• 本文抜粋
_ _ _ _ _ _ _
ブログに戻る

【イベントレポート】SYMMETRY LIVE #3 デジタルツインカオスマップ企業紹介

こんにちは!シンメトリー 広報担当の田澤です!

今日は、10月12日に開催した「SYMMETRY LIVE #3 デジタルツイン業界カオスマップ 掲載企業紹介!」のイベントレポートをお届けします!

 

シンメトリーは、2020年10月26日にデジタルツイン業界のカオスマップ 第1弾をリリースしました。

デジタルツインカオスマップvol.1

(2020年10月版カオスマップ)

2020年10月版カオスマップでは、業界構造や市場におけるプレイヤーの把握を目的として作成し、ソリューションプロバイダー、デジタライゼーションなどのカテゴリー化を行いました。

そして、2021年8月19日に発表した第2弾のカオスマップがこちらです。

デジタルツインカオスマップvol.2

(2021年8月版カオスマップ)

デジタルツインに関連する企業の増加に伴い、カテゴリー内の業種も変更しました。ソリューションプロバイダーは動きが活発な3つの業種をピックアップし、デジタライゼーションはデータ提供とバックエンドシステム、通信キャリアなど幅広く掲載しています。

 

今回のイベントでは、2021年8月にリリースしたカオスマップの中でも、最も活発な動きを見せている、AEC Industry(建設業界)Smart City / Cross Industry(スマートシティ / 業界横断型)の企業を紹介しました。


なぜこの企業に注目したのか?

事業開発部逸見

シンメトリーの逸見です!

大学卒業後、ゼネコンへ就職。現場監督を経て、デンマークへ留学し、帰国後デザインコンサルティング事務所で勤務。現在シンメトリーでデジタルツイン導入やコンサルティングに携わっています。

今回ご紹介するのは、カオスマップを作成する中で僕が個人的に注目した企業です。


AEC Industry(建設業界)のデジタルツイン関連企業

そもそも建設業界がデジタルツイン市場で活発な動きを見せている背景には、デジタルツインを構築する上で必要な建物の3Dデータや点群データを保有していたことが大きく関係している。一方で「人材不足」という課題を抱える業界でもあり、業務効率化に迫られているという背景がある。

 

 POINT 

  • 使いたくなるサービスはオシャレかどうかが分岐点

  • ファシリティマネジメントはダッシュボード3Dが鍵

  • 使い続けるサービスに共通する3つのポイント

 

NEURON LOGO

サービス名:NEURON(ニューロン)

会社名:Arup(アラップ)
_ _ _ _ _ _ _
• 課題一覧
(1) 本文抜粋の「デジタルツインカオスマップvol.1」から「そして、2021年8月19日に発表した第2弾のカオスマップがこちらです。」までのすべてを、「プレイヤー」を「事業者」に改めて書き直してください。
(2) 本文抜粋で「POINT」の下に並んでいる項目をすべて書き出してください。
(3) 本文抜粋によると、第2弾のカオスマップが発表されたのはいつですか。

• 提供資料
_ _ _ _ _ _ _
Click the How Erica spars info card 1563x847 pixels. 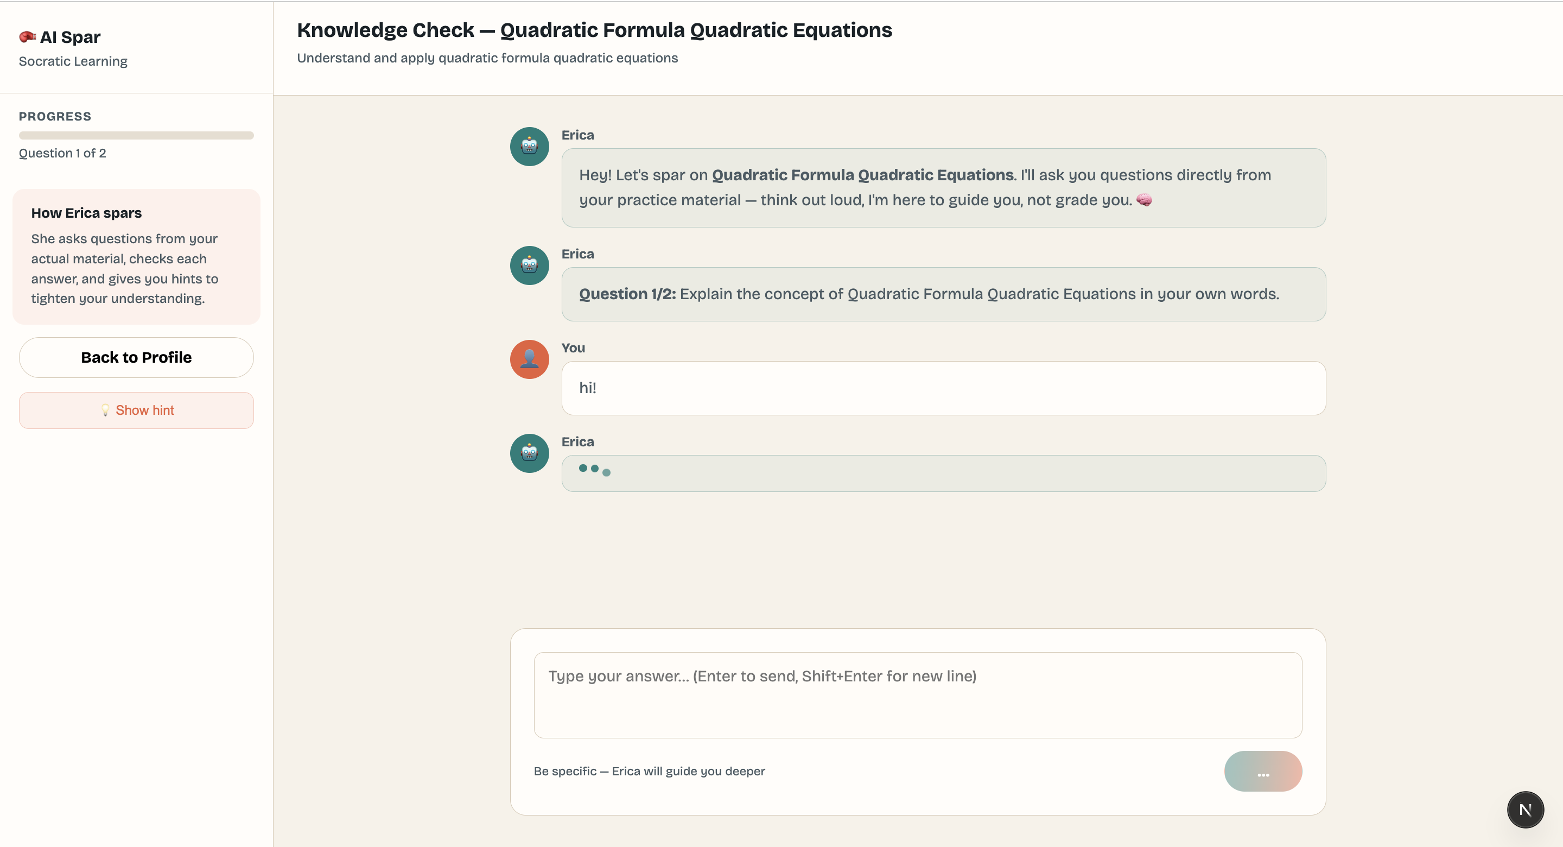136,256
_ _ _ _ _ _ _
• 回答結果
(1)
デジタルツインカオスマップvol.1

(2020年10月版カオスマップ)

2020年10月版カオスマップでは、業界構造や市場における事業者の把握を目的として作成し、ソリューションプロバイダー、デジタライゼーションなどのカテゴリー化を行いました。

そして、2021年8月19日に発表した第2弾のカオスマップがこちらです。

(2)
・使いたくなるサービスはオシャレかどうかが分岐点
・ファシリティマネジメントはダッシュボード3Dが鍵
・使い続けるサービスに共通する3つのポイント

(3) 2021年8月19日